Sentiment Analysis Using Google Translate (Pt. 1)

Author

Art Steinmetz

Published

April 15, 2023

Can an English speaker use Google Cloud Translate to conduct experiments with natural language processing? Let’s fund out. Like all my data science posts, I find interesting questions (to me, anyway) and answer them in ways that sharpen my R coding skills. I am reminded of the movie “Fast Times At Ridgemont High” where Sean Penn’s character thinks he can simultaneously “learn about Cuba and have some food.” The teacher, played by Ray Walston, takes a dim view of the pizza delivery. Hopefully, you, dear reader, will be more accepting.

Inspired by TidyTuesday

Some of the the R data science community participate in a weekly challenge called “Tidy Tuesday,” where an interesting data set is presented for analysis but mostly visualization. There are some tremendous examples of beautiful work posted on Twitter with the hashtag #tidytuesday.
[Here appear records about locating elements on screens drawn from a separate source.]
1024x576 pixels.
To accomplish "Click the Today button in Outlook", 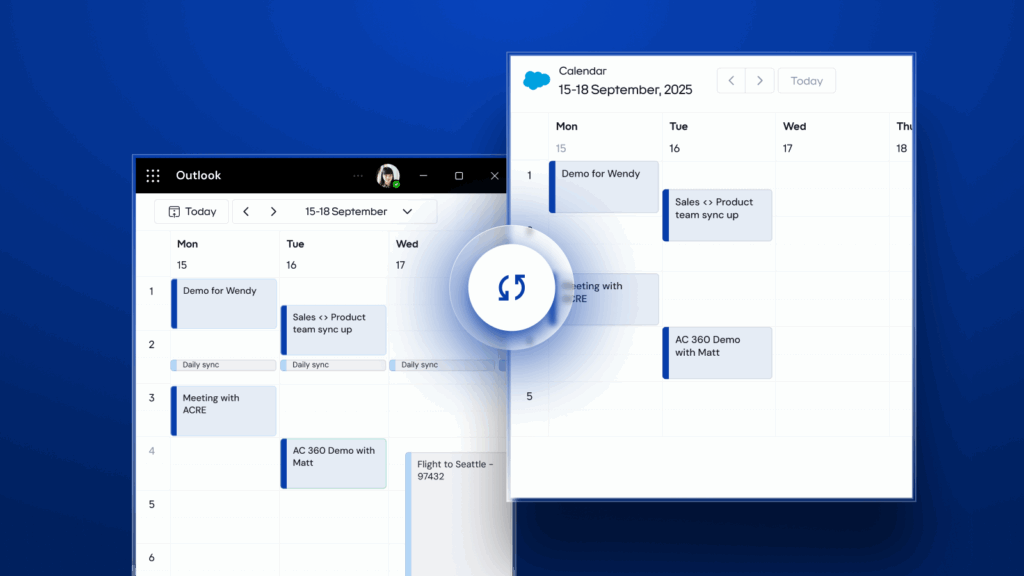I will (x=191, y=211).
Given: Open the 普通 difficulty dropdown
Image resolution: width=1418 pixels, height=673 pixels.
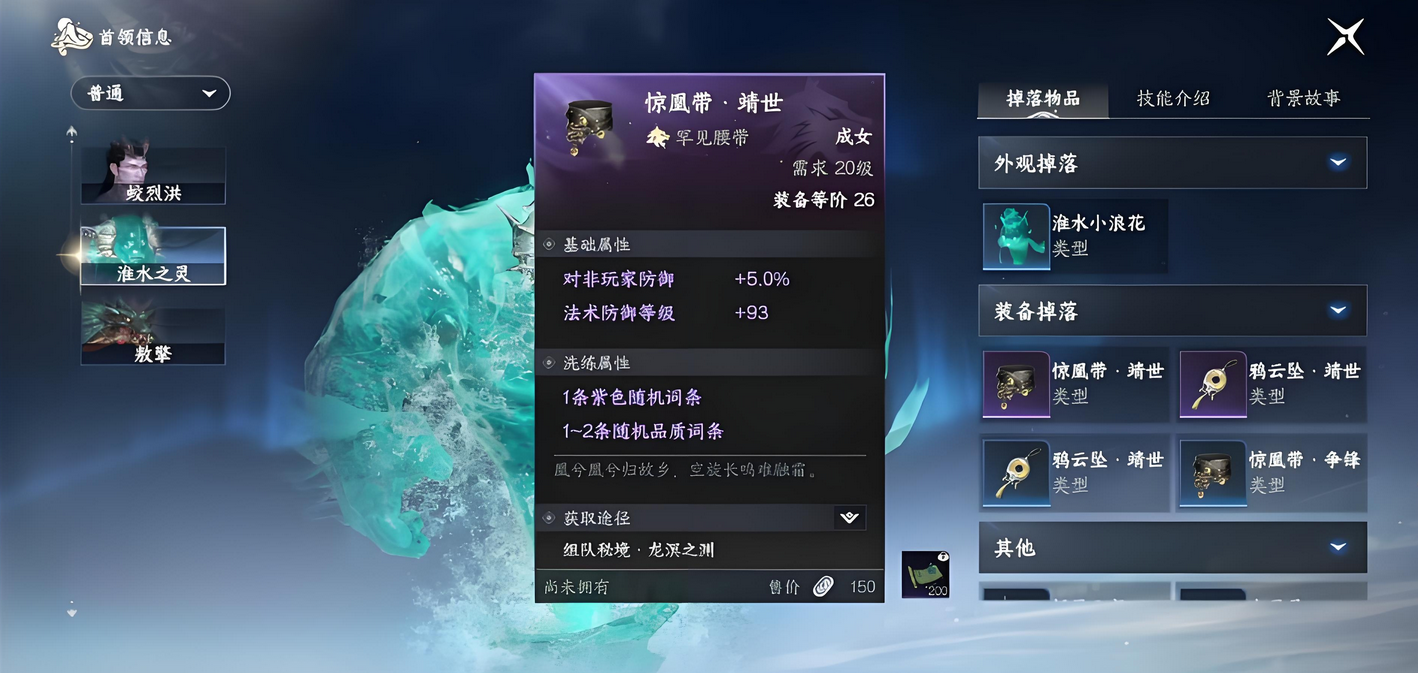Looking at the screenshot, I should pyautogui.click(x=150, y=93).
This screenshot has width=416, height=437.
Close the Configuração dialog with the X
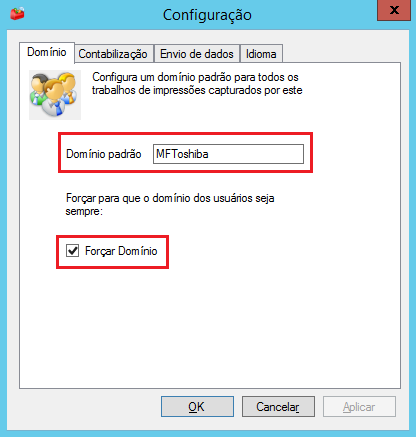pyautogui.click(x=394, y=10)
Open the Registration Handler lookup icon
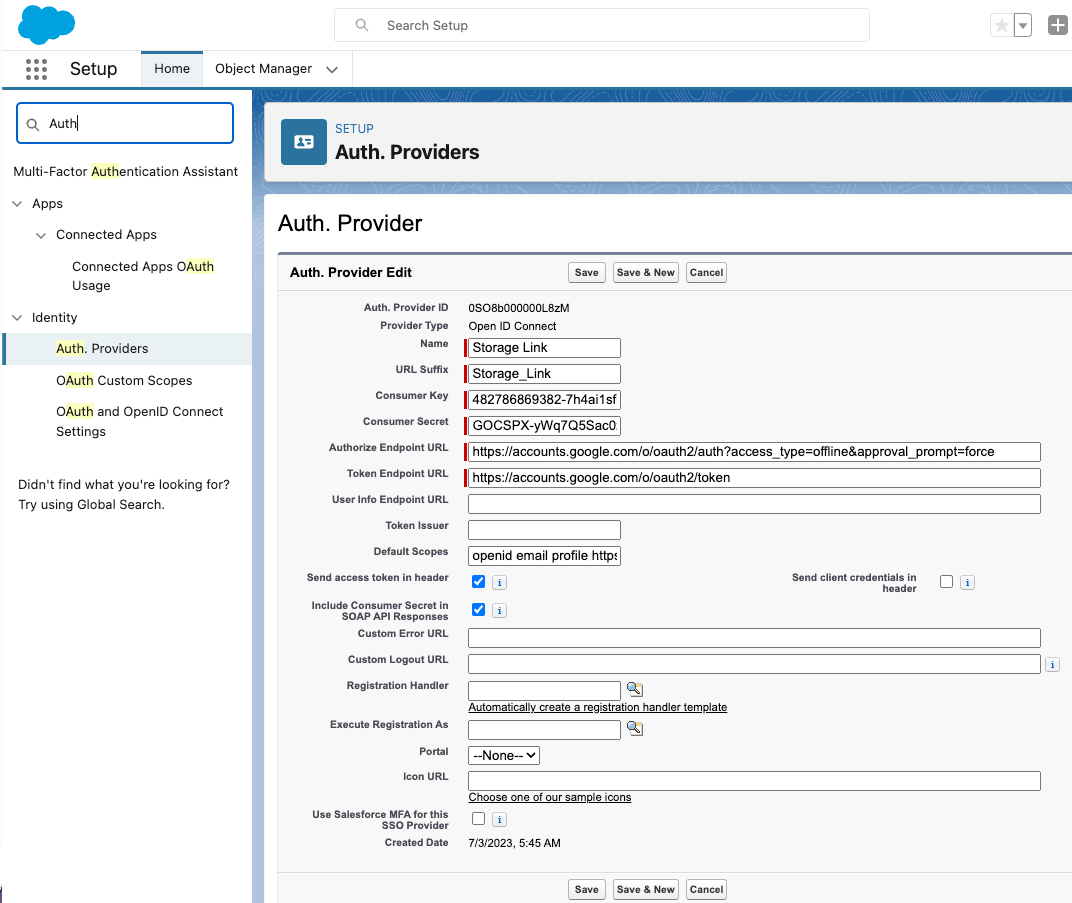The height and width of the screenshot is (903, 1072). tap(634, 690)
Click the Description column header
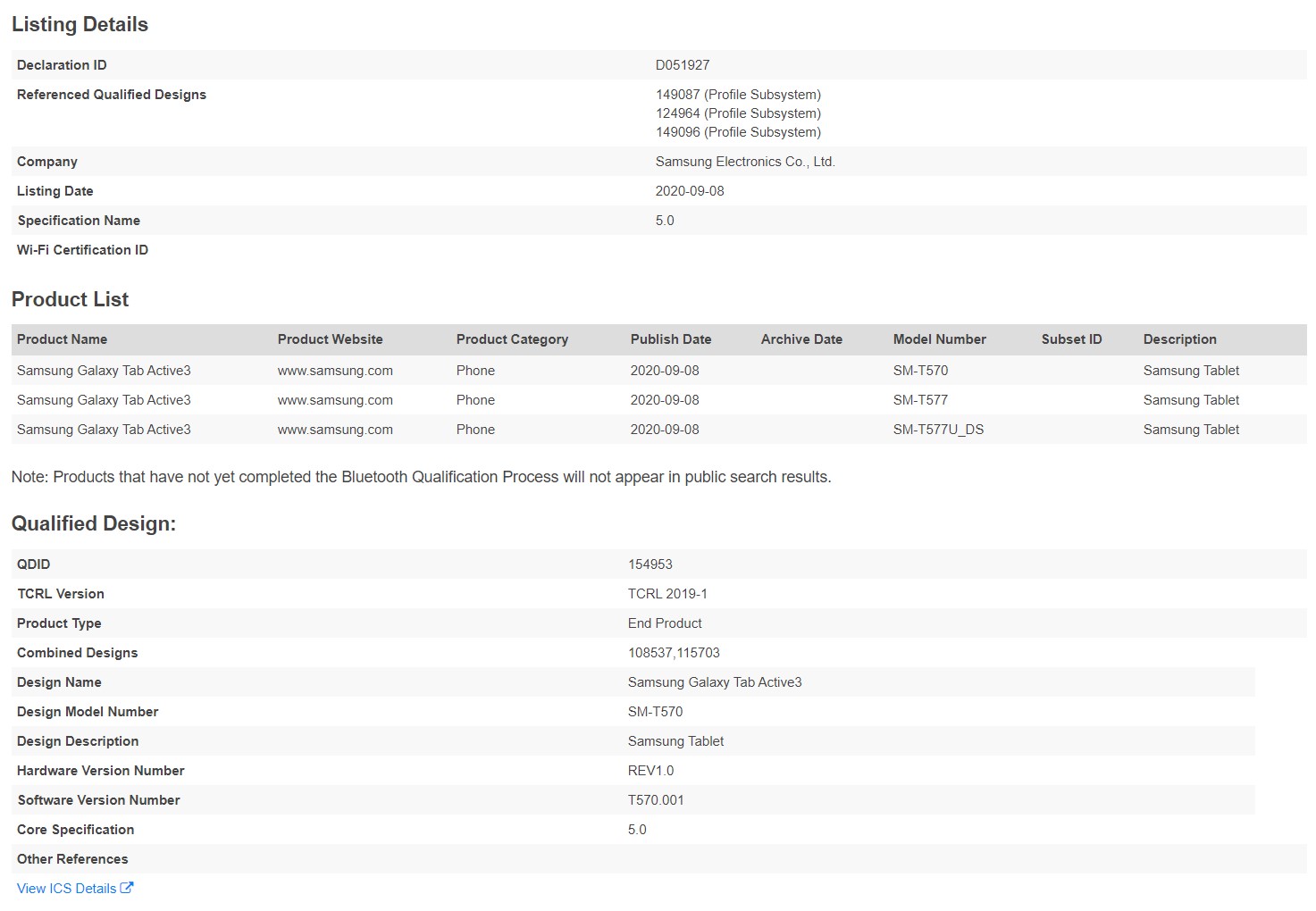 1179,339
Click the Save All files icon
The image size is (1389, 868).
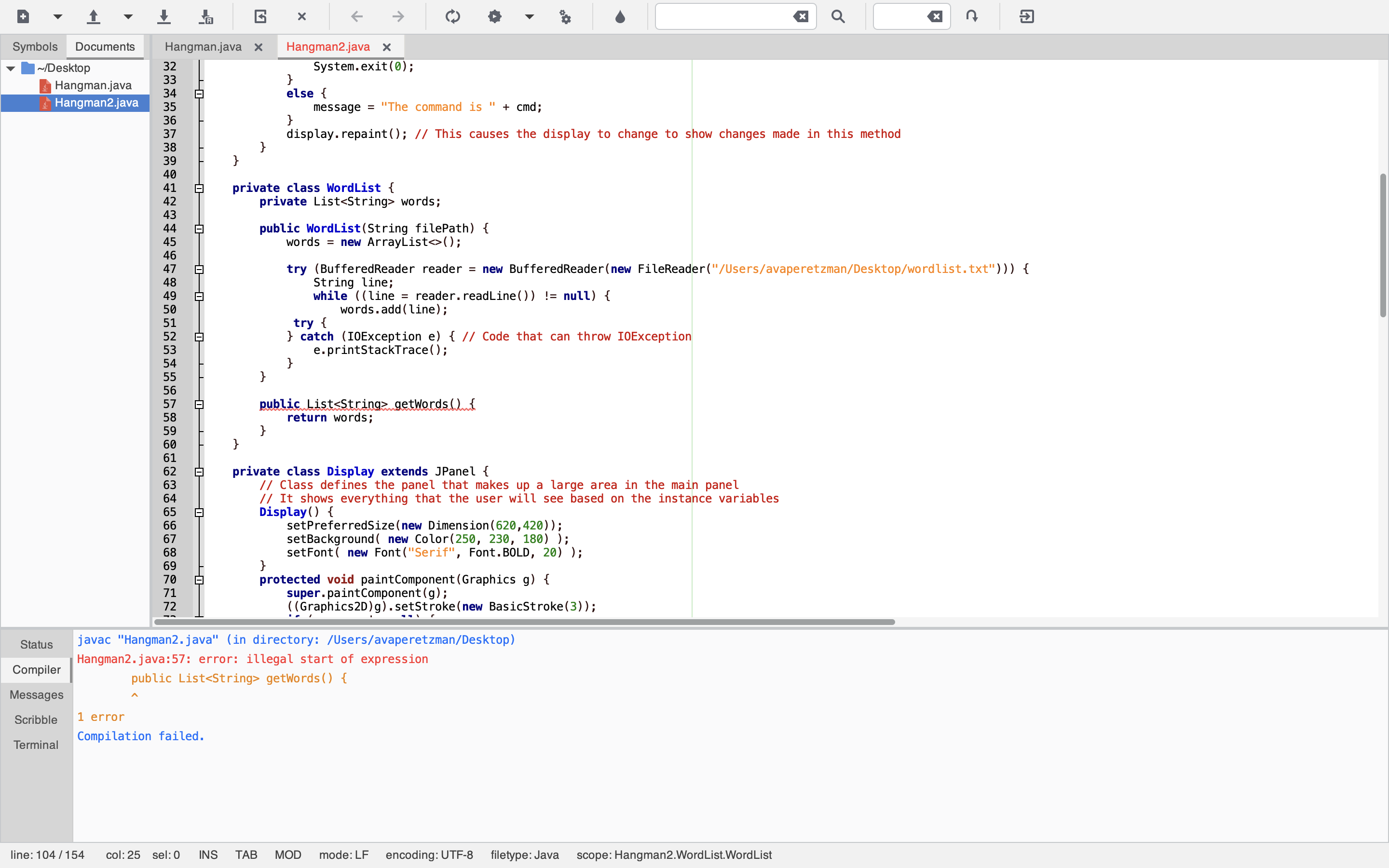pyautogui.click(x=205, y=17)
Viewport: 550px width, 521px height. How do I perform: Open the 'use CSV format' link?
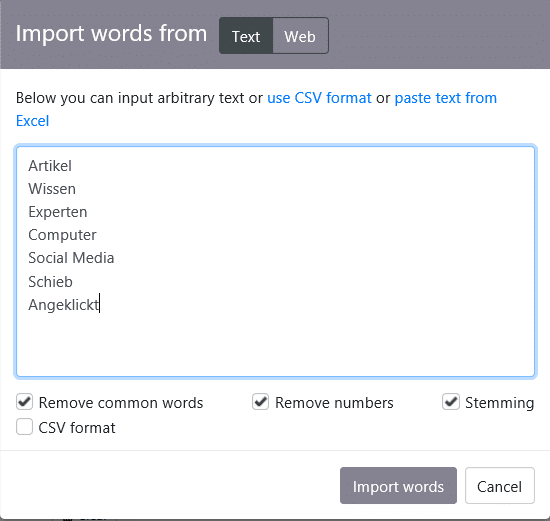(319, 98)
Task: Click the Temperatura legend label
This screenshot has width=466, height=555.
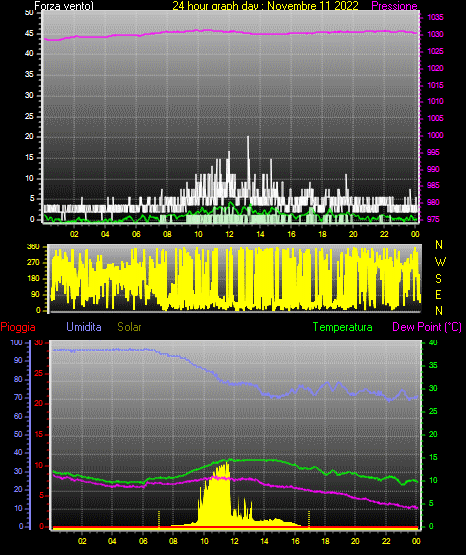Action: click(x=342, y=327)
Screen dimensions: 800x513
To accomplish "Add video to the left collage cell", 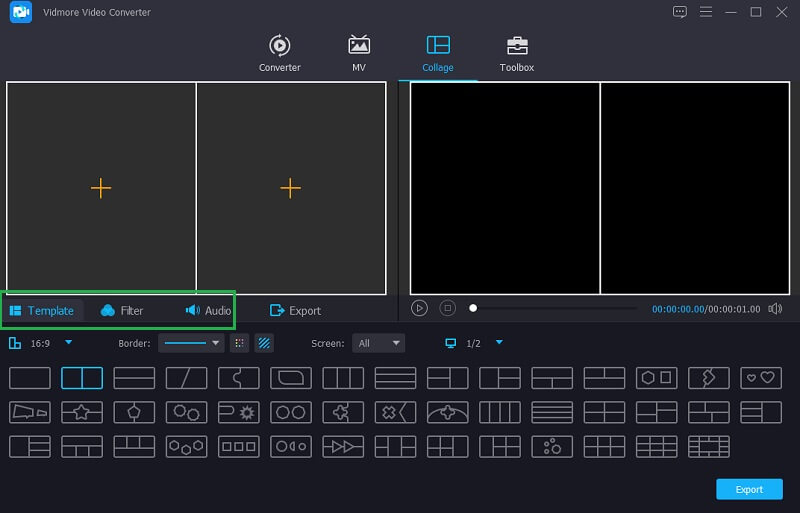I will (101, 188).
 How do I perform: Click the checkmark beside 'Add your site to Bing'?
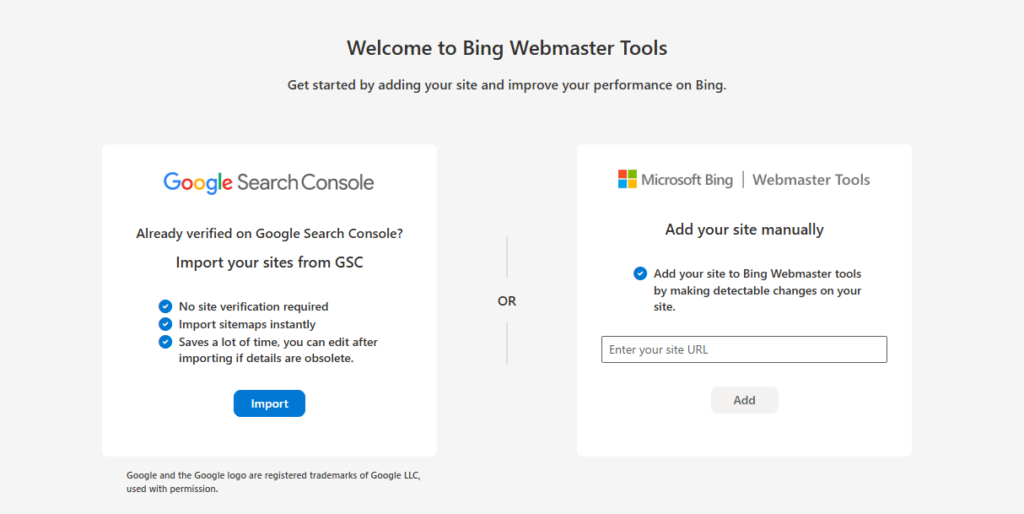(x=640, y=274)
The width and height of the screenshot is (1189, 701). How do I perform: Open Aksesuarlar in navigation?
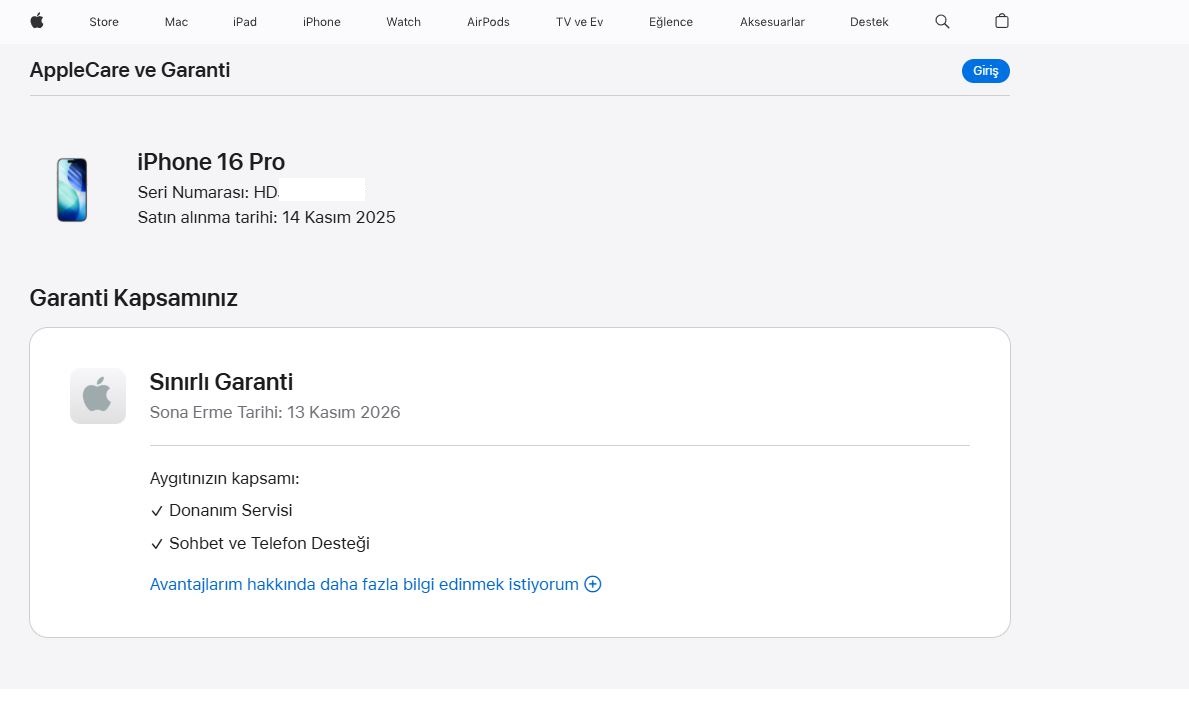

African Tweets and Sentiment

Recently, the weekly dataset was a collection of over 100,000 tweets, apparently from 2022, in 14 African languages, with sentiment labels. The paper describing the set and methods is here (Muhammad et al. 2023). The TidyTuesday project and raw data are here. This is quite a diverse data set including many tweets in English, tweets in languages which, like English, use the Latin character set and tweets in other character sets, including Arabic.

I saw this as an avenue to ask a couple interesting questions.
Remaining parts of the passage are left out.